■ SELECTED EXTRACT ■
--
The material presented
here is not Al-Anon Conference Approved Literature. It is a method
to exchange
information, ideas, feelings, problems and solutions on a personal
level.
So anyone who has read my posts knows that I'm not in the best place right now. AH left the detox unit of a local psychiatric hospital six days ago. While he was in there I had taken out a temporary protective order against him to prevent him from being able to return to our home upon discharge, as he had repeatedly made clear he intended to do just that. Since the order is temporary, it currently states that there is to be no contact from him towards mewhatsoever, but when we attend the hearing as to whether it should be changed to a 12 month restraining order, I was planning to have it amended that he could call/email and have supervised visitation with our children. My main goal was to just prevent him from being able to return to the house to live (our divorce hearing wasn't for two more months, so in the meantime legally there was nothing I could do to keep him out).
--
■ EXTRACTED INFORMATION ■
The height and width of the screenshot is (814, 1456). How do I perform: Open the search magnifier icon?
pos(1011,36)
--
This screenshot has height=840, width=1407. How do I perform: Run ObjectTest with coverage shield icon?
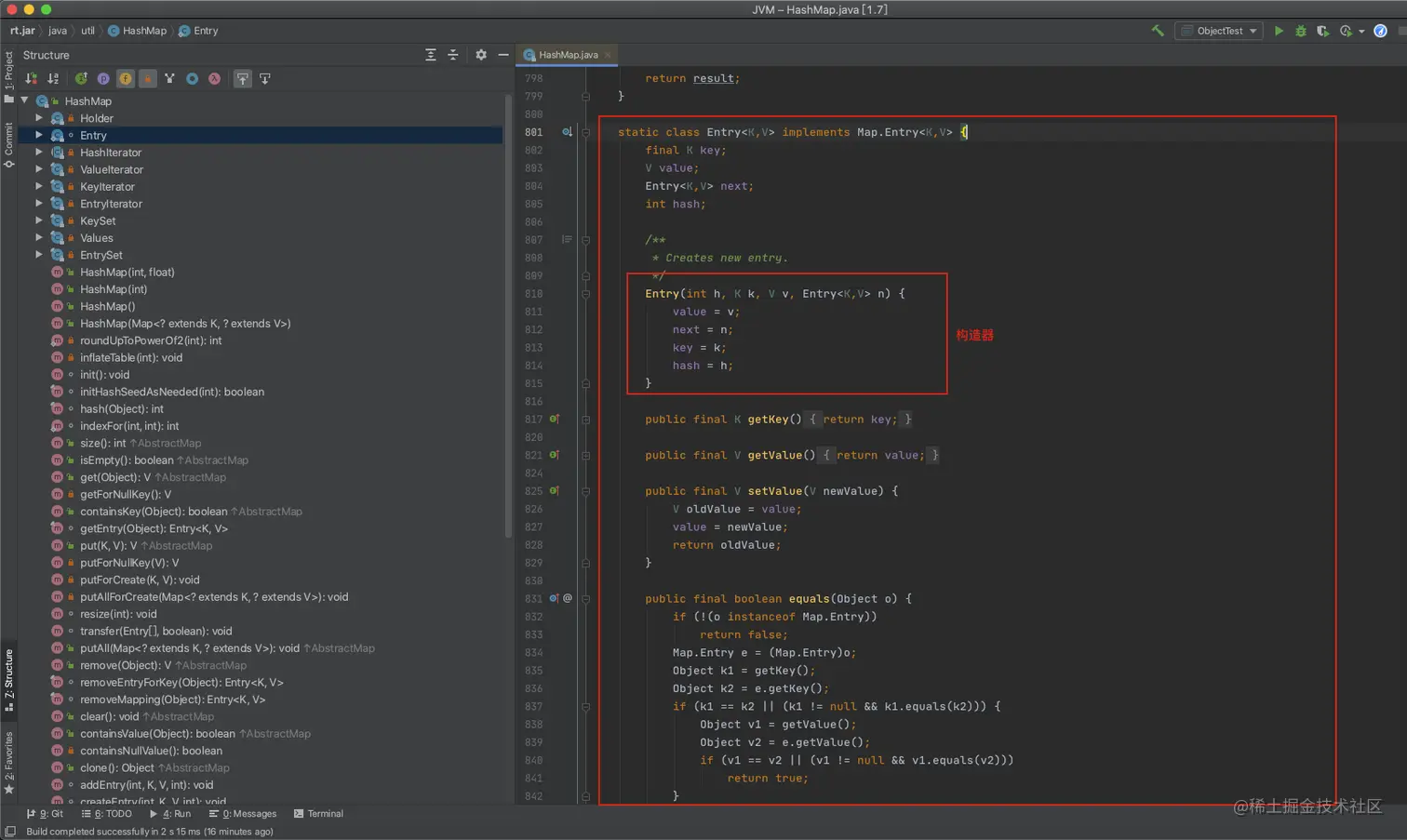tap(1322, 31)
--
■ EXERCISE PROMPT ■
In the Al-Anon forum post, what length of restraining order is the hearing meant to decide on?

■ TASK OUTPUT ■
A 12-month restraining order.